── Records shown ──
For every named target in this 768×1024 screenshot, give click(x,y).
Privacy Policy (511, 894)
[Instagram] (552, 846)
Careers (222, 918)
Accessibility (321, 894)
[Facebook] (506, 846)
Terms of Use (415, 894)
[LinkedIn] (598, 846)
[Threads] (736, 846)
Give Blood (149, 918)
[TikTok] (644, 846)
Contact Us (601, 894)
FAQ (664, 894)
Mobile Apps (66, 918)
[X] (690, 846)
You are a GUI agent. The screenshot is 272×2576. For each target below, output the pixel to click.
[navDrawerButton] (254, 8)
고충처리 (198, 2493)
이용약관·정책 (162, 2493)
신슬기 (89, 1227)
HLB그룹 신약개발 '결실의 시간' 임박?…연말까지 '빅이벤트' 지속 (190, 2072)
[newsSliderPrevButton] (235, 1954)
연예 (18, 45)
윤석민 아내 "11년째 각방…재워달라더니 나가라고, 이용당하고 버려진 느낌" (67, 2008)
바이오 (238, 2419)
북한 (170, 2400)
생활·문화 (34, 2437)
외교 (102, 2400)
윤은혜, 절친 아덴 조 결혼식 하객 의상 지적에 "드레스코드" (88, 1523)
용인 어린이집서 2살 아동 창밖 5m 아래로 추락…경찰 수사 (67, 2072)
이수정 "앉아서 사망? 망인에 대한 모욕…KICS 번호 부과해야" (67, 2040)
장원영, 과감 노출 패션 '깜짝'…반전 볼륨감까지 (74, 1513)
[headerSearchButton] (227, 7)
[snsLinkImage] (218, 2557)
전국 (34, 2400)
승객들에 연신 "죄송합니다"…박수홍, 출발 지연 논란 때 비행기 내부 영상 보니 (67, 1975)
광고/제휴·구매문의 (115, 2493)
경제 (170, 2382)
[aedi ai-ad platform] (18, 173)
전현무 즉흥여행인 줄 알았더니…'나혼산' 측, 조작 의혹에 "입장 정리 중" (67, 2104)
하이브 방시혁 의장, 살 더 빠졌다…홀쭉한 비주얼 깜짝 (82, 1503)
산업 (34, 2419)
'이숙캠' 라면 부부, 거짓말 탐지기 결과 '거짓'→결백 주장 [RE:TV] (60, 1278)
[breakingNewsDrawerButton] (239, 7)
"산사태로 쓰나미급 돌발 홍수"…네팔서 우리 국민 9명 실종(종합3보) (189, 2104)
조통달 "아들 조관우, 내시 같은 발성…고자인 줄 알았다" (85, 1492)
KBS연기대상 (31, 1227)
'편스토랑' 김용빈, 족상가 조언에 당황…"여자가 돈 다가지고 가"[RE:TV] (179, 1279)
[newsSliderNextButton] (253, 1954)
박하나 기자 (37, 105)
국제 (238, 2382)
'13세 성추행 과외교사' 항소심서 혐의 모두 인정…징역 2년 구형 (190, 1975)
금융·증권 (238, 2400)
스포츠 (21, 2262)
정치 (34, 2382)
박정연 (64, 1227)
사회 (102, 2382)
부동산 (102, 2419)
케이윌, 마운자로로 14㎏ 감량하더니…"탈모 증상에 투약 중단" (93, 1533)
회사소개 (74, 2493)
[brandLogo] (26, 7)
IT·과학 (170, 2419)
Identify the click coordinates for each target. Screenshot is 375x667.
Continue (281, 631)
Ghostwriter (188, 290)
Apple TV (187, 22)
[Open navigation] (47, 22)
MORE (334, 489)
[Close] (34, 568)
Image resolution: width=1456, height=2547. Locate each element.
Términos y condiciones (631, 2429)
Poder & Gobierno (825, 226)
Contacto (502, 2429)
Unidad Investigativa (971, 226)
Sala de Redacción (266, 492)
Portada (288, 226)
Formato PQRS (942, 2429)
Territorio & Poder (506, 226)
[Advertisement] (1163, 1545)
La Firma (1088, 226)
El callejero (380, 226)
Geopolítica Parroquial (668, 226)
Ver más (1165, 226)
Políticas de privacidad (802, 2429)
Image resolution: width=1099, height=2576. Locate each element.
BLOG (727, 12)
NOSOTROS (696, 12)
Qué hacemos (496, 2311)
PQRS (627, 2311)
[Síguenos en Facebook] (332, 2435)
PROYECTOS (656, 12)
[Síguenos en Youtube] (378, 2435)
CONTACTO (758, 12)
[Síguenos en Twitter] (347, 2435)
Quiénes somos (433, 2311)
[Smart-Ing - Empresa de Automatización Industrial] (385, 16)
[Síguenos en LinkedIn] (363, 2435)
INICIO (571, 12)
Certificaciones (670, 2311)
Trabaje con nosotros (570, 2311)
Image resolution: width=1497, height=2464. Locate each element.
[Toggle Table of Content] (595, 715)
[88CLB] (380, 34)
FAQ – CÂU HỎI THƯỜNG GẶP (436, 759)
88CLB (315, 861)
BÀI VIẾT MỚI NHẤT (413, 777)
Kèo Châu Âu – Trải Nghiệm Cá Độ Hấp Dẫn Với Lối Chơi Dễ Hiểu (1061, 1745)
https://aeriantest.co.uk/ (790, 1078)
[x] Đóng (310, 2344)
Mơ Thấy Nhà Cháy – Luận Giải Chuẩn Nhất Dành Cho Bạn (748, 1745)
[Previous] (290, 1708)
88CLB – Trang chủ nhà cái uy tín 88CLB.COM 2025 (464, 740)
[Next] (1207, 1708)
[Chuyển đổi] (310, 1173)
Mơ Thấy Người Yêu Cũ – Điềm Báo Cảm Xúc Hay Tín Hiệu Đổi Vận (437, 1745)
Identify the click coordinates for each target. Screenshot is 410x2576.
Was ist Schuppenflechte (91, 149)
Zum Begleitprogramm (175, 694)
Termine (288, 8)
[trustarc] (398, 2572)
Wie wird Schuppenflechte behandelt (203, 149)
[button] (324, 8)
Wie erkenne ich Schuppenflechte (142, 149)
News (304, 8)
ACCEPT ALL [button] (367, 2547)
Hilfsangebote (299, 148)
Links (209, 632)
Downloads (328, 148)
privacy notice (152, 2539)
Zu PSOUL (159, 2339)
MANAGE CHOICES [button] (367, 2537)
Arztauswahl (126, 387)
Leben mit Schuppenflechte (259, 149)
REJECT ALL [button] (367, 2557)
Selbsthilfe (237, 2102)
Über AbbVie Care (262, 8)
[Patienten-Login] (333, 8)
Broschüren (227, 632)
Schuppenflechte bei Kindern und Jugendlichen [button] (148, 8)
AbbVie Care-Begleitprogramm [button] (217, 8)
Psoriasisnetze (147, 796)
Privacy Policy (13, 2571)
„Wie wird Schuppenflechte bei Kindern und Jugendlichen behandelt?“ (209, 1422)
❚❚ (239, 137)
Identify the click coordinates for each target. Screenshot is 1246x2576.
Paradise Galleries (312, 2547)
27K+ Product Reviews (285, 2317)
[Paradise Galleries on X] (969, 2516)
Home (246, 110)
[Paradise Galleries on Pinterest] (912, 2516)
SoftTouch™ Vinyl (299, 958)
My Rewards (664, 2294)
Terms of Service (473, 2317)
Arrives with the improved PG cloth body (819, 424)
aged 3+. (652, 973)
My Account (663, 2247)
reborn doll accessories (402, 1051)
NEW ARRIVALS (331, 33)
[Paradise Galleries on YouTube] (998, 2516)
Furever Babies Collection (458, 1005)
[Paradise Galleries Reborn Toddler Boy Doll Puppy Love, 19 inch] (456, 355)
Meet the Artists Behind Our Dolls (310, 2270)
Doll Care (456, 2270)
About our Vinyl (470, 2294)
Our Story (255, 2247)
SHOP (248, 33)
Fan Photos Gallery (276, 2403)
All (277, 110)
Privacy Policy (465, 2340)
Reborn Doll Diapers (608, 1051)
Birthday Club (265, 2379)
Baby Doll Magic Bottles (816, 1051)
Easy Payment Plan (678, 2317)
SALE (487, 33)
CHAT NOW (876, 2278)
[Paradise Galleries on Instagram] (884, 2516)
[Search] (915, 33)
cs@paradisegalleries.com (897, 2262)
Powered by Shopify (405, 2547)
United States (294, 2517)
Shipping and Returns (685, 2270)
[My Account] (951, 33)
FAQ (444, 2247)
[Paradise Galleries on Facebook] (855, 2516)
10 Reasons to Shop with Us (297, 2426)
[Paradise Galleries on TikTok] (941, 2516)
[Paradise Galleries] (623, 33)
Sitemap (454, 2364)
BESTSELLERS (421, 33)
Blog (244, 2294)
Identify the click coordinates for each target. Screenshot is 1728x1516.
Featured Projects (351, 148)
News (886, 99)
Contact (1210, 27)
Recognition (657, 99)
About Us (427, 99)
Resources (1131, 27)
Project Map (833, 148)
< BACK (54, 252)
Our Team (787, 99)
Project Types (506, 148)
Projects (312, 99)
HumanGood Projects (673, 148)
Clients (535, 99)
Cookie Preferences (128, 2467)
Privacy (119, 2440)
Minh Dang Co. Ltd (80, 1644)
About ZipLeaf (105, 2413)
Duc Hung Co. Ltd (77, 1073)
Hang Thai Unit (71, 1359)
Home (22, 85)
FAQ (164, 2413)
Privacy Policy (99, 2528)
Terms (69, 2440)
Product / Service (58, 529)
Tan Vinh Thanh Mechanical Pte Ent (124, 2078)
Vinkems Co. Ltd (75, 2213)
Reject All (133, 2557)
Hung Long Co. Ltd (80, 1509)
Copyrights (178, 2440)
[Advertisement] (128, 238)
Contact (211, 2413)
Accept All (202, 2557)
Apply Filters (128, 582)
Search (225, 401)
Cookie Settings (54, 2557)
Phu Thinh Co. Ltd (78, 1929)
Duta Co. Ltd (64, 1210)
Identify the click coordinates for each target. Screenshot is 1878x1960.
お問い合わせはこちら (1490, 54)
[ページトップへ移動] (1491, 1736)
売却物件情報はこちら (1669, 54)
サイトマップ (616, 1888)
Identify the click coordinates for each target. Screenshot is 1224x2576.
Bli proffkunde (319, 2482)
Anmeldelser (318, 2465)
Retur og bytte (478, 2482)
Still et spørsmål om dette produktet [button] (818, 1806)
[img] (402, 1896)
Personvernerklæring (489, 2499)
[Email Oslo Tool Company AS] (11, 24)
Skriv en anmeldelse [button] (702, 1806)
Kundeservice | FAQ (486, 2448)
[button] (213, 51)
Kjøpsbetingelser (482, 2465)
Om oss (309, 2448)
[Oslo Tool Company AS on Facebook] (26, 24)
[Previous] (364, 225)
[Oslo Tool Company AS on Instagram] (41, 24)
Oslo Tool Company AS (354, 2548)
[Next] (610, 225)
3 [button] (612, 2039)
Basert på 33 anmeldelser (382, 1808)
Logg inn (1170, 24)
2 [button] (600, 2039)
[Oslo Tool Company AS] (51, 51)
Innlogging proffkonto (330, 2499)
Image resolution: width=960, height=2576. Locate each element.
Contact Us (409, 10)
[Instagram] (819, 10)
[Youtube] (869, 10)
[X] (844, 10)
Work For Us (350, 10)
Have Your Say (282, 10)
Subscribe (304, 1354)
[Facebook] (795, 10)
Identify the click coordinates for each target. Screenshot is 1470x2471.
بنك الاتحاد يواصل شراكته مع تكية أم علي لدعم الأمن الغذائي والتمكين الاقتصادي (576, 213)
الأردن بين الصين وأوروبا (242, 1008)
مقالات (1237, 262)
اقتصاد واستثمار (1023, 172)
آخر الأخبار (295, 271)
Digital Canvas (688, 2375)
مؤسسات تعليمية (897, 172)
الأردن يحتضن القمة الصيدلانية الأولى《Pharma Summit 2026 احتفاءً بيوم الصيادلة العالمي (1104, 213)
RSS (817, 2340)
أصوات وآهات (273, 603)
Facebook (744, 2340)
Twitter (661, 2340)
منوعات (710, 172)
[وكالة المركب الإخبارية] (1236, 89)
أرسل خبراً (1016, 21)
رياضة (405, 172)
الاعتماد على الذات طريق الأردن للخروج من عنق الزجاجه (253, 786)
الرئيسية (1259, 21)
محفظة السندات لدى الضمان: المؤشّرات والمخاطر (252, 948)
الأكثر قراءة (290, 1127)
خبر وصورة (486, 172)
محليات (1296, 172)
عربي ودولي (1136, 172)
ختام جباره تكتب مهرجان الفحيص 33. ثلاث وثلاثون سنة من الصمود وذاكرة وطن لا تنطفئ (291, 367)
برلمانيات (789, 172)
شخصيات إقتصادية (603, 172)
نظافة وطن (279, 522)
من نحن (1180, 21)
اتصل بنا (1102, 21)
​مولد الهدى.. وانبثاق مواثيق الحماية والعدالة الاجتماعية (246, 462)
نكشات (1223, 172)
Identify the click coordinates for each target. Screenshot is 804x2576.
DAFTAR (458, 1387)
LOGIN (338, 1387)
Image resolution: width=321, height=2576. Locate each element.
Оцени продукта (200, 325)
───
> _Aim of the task_: Begin with the line that contains "محفظة السندات لدى" and print each line exactly until the data ends, including the last line.

> _Problem solution_:
محفظة السندات لدى الضمان: المؤشّرات والمخاطر (252, 948)
الأكثر قراءة (290, 1127)
خبر وصورة (486, 172)
محليات (1296, 172)
عربي ودولي (1136, 172)
ختام جباره تكتب مهرجان الفحيص 33. ثلاث وثلاثون سنة من الصمود وذاكرة وطن لا تنطفئ (291, 367)
برلمانيات (789, 172)
شخصيات إقتصادية (603, 172)
نظافة وطن (279, 522)
من نحن (1180, 21)
اتصل بنا (1102, 21)
​مولد الهدى.. وانبثاق مواثيق الحماية والعدالة الاجتماعية (246, 462)
نكشات (1223, 172)
Identify the click coordinates for each target. Screenshot is 804x2576.
DAFTAR (458, 1387)
LOGIN (338, 1387)
Image resolution: width=321, height=2576. Locate each element.
Оцени продукта (200, 325)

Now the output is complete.